PROBLEM TO SOLVE: Quote the rows from the line with "The width and height of the screenshot is (308, 310)." through the end of the rows, inclusive, word for word.

<<<<

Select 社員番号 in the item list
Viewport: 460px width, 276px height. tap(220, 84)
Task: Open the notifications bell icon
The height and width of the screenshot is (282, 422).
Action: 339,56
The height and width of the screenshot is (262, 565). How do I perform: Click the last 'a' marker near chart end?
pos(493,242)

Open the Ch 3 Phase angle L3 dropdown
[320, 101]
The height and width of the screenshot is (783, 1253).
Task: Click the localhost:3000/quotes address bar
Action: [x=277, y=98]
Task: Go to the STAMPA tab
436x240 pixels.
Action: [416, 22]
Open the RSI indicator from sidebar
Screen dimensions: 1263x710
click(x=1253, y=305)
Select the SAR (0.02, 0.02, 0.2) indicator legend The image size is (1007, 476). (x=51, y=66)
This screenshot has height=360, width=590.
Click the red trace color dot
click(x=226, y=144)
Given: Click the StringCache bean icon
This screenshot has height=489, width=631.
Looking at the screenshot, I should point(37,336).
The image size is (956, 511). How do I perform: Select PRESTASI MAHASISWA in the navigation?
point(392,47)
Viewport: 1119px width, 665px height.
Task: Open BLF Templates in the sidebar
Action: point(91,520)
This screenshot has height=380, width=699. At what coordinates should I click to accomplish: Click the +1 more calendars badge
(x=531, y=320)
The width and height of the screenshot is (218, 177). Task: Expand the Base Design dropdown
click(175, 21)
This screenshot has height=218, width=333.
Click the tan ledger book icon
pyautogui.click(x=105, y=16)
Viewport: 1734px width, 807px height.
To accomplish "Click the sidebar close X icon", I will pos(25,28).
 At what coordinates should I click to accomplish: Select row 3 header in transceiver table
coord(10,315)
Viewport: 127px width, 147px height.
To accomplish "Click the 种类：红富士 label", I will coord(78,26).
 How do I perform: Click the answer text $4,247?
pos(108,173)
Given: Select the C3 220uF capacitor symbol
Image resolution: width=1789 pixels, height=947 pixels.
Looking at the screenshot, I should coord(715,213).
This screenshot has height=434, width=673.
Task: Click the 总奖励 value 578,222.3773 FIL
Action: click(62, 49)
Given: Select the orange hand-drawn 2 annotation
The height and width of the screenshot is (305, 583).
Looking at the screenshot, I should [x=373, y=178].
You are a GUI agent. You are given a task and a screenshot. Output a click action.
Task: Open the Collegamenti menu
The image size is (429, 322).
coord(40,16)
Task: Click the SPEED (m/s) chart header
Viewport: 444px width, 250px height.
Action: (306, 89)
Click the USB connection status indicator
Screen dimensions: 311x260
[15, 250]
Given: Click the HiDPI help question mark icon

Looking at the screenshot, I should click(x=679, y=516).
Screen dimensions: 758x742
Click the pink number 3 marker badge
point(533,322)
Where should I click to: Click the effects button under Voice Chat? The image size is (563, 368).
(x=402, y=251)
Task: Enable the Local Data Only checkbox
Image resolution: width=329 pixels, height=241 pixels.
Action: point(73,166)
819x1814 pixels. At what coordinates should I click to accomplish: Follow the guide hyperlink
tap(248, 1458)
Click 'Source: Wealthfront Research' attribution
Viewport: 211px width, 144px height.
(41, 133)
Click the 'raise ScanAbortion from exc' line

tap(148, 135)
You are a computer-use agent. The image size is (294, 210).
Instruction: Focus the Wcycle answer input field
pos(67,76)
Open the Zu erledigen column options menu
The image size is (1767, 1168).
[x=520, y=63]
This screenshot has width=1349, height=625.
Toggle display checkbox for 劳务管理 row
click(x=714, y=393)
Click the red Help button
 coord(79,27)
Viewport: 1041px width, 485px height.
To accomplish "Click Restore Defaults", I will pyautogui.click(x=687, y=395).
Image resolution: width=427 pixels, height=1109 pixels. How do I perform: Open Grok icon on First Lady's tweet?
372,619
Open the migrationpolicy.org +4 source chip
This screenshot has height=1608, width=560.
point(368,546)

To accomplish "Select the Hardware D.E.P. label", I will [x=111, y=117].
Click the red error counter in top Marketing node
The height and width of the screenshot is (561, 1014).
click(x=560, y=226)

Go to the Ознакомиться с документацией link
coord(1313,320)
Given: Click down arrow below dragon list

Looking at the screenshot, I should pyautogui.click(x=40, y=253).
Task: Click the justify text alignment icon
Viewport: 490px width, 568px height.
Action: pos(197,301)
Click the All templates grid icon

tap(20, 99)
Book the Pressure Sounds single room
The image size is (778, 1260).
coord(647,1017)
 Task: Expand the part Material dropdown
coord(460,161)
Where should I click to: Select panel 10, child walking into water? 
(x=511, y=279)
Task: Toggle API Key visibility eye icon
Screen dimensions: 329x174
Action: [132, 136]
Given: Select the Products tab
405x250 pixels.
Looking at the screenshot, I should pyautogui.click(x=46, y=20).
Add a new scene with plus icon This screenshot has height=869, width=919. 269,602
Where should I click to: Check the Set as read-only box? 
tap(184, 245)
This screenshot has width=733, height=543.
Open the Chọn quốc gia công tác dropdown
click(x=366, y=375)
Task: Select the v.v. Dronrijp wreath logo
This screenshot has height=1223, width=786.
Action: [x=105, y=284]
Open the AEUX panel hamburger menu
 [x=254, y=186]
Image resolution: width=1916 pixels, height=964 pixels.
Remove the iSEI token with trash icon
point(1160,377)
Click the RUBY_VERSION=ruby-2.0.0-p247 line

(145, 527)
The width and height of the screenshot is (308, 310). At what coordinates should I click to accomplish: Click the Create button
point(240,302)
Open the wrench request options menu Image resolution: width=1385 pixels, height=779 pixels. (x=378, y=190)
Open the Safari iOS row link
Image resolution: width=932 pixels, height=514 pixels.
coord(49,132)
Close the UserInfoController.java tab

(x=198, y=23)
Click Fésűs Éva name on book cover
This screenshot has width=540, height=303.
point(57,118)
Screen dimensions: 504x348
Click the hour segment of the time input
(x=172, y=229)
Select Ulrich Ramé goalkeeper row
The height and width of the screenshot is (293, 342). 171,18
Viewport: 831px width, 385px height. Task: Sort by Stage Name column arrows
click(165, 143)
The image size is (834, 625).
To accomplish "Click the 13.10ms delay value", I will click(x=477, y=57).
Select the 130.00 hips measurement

>>>>

ANSWER IN FULL:
The width and height of the screenshot is (308, 310). At what coordinates should I click to accomplish: Click the Create button
point(240,302)
Open the wrench request options menu Image resolution: width=1385 pixels, height=779 pixels. (x=378, y=190)
Open the Safari iOS row link
Image resolution: width=932 pixels, height=514 pixels.
coord(49,132)
Close the UserInfoController.java tab

(x=198, y=23)
Click Fésűs Éva name on book cover
This screenshot has width=540, height=303.
point(57,118)
Screen dimensions: 504x348
Click the hour segment of the time input
(x=172, y=229)
Select Ulrich Ramé goalkeeper row
The height and width of the screenshot is (293, 342). 171,18
Viewport: 831px width, 385px height. Task: Sort by Stage Name column arrows
click(165, 143)
The image size is (834, 625).
To accomplish "Click the 13.10ms delay value", I will click(x=477, y=57).
Select the 130.00 hips measurement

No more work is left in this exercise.